◆ Given problem ◆
Arrange these lines as a numbered list, skipping blank lines and leaving out the pictures.

(Screen-element location records)
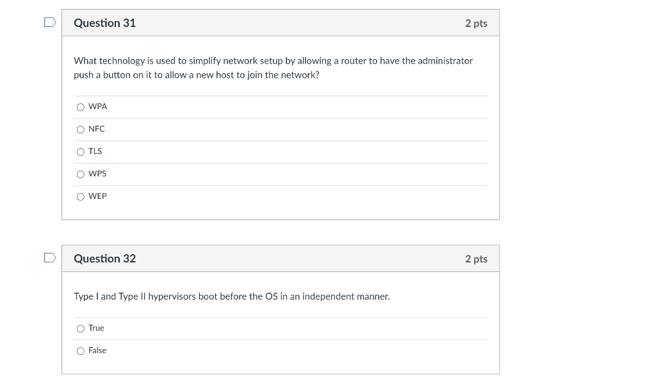Click the False answer label text

[97, 350]
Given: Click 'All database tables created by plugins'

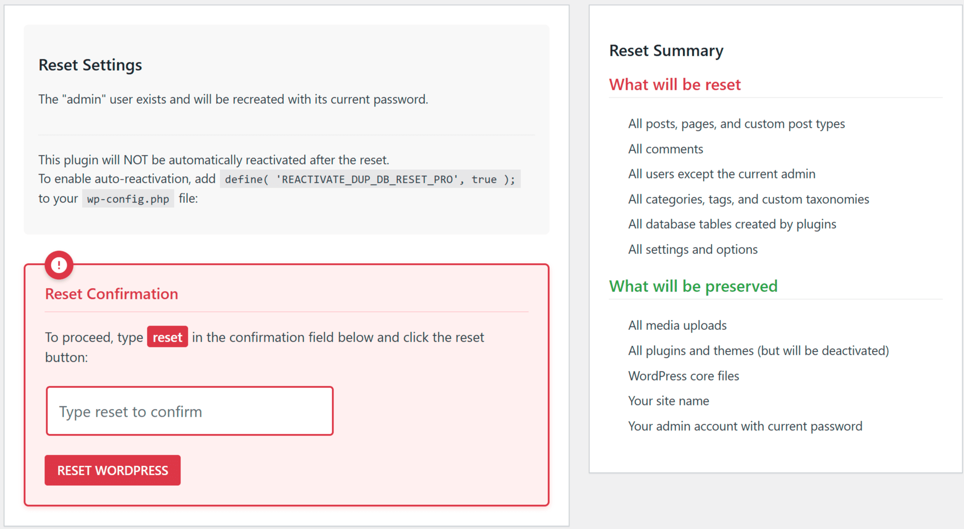Looking at the screenshot, I should tap(732, 224).
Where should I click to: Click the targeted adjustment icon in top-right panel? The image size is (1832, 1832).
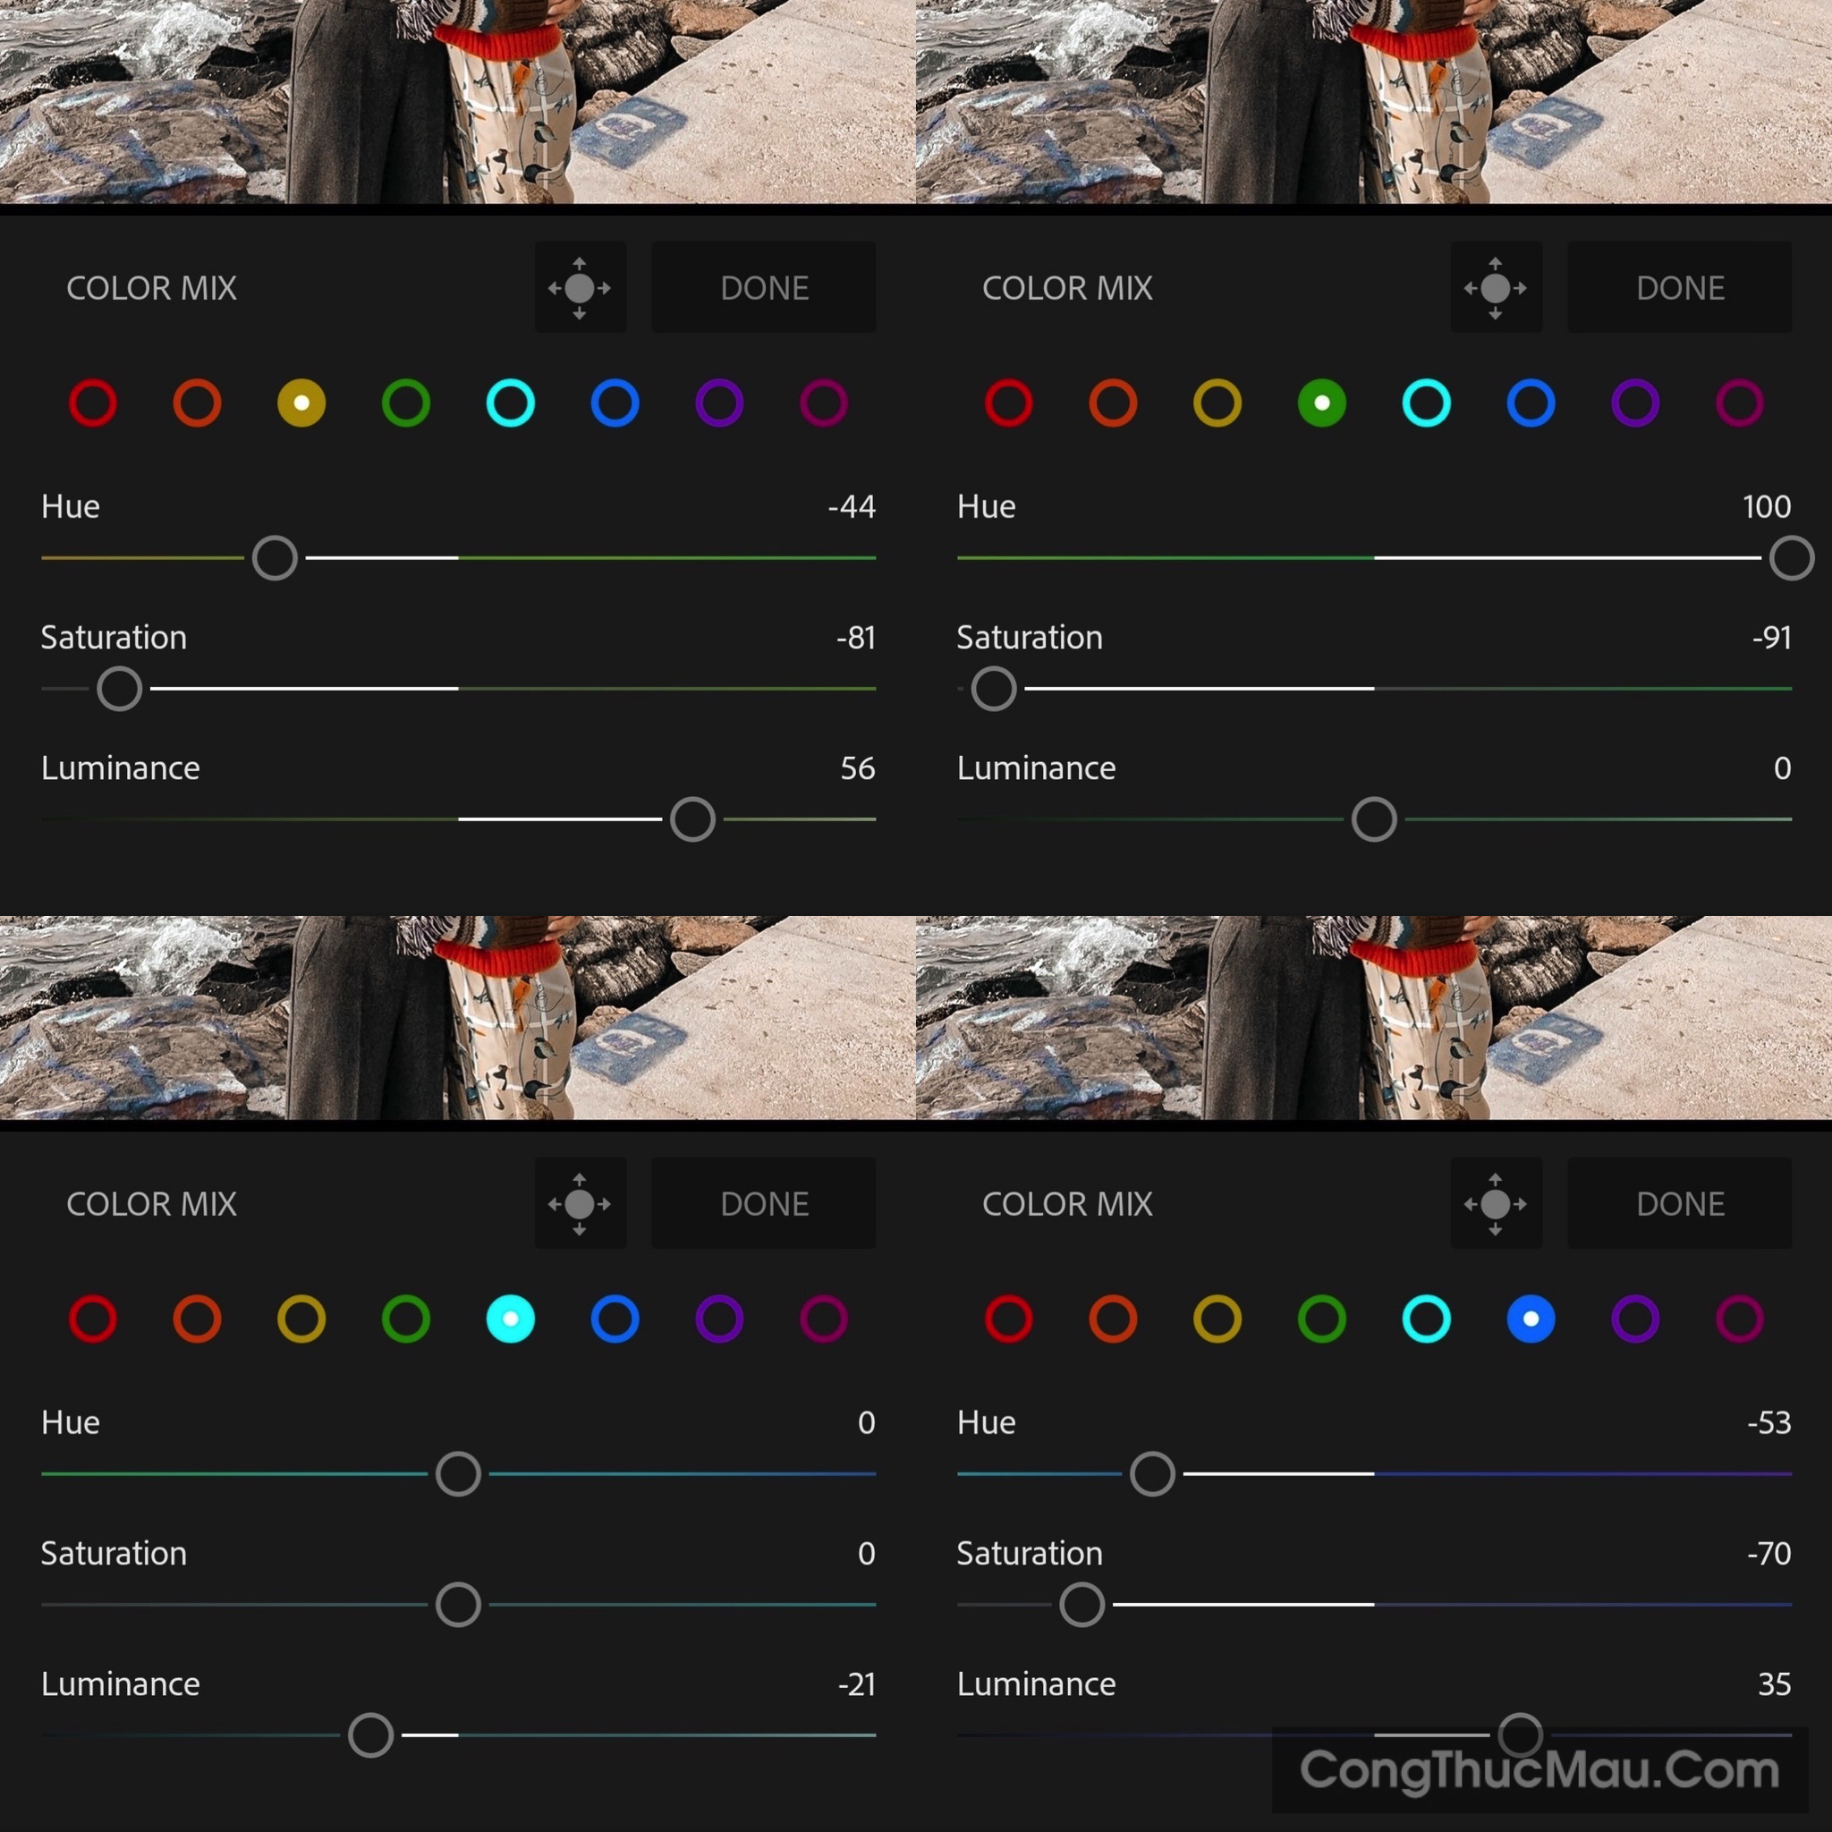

◆ Response to this exercise ◆
1. Click the False answer label text
2. [97, 350]
3. Given: Click 'All database tables created by plugins'
4. Looking at the screenshot, I should tap(732, 224).
5. Where should I click to: Click the targeted adjustment icon in top-right panel? The image size is (1832, 1832).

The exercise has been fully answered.